== Work to complete ==
Would you print only the lines running from the one with "You are a computer-use" to the final line of the data below, word for word and without pictures?

== Data for this exercise ==
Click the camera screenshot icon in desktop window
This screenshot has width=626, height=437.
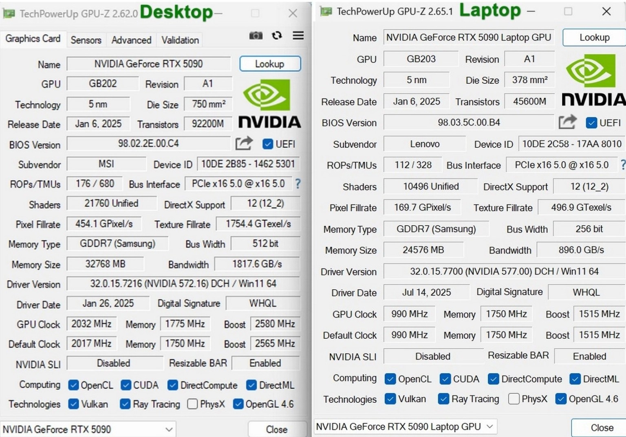pos(256,36)
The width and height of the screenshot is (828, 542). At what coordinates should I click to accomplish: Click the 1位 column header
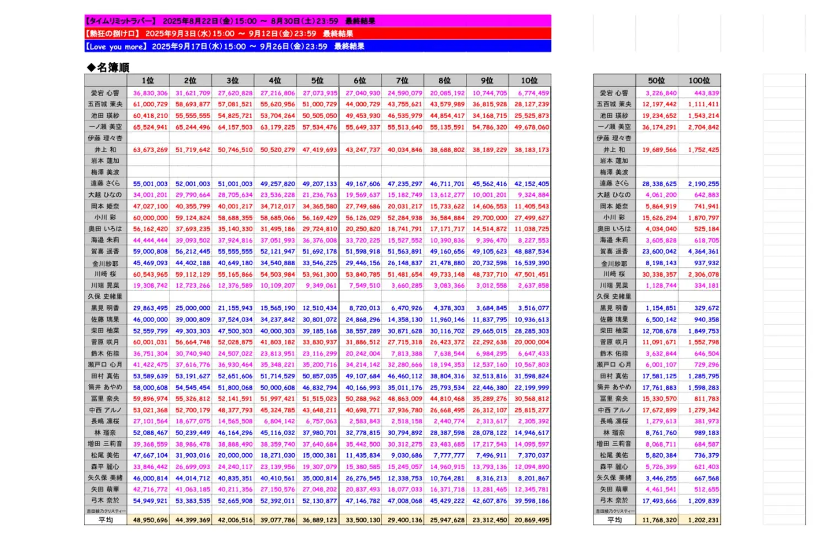click(x=148, y=81)
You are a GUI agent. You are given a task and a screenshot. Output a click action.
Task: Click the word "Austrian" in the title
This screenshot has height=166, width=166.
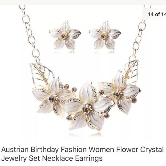[x=15, y=149]
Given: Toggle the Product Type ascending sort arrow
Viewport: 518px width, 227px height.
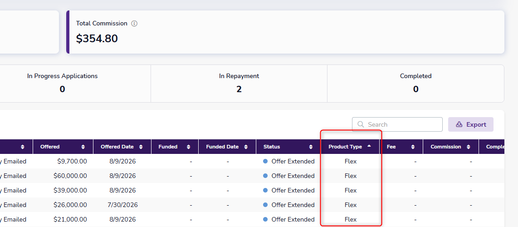Looking at the screenshot, I should pyautogui.click(x=369, y=146).
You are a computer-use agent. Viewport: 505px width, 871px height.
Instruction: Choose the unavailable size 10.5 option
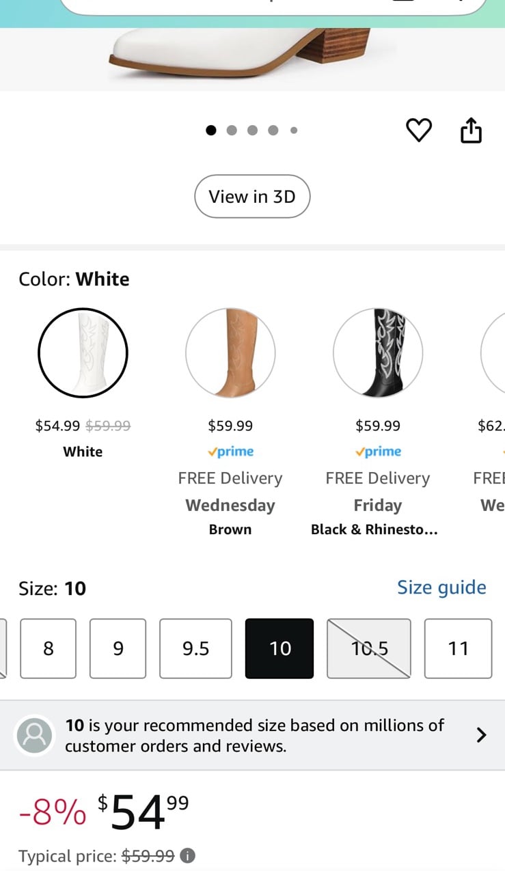[x=369, y=648]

== Solution for this problem ==
You are a computer-use agent. Viewport: 505px width, 871px height.
Instruction: Choose the unavailable size 10.5 option
[x=369, y=648]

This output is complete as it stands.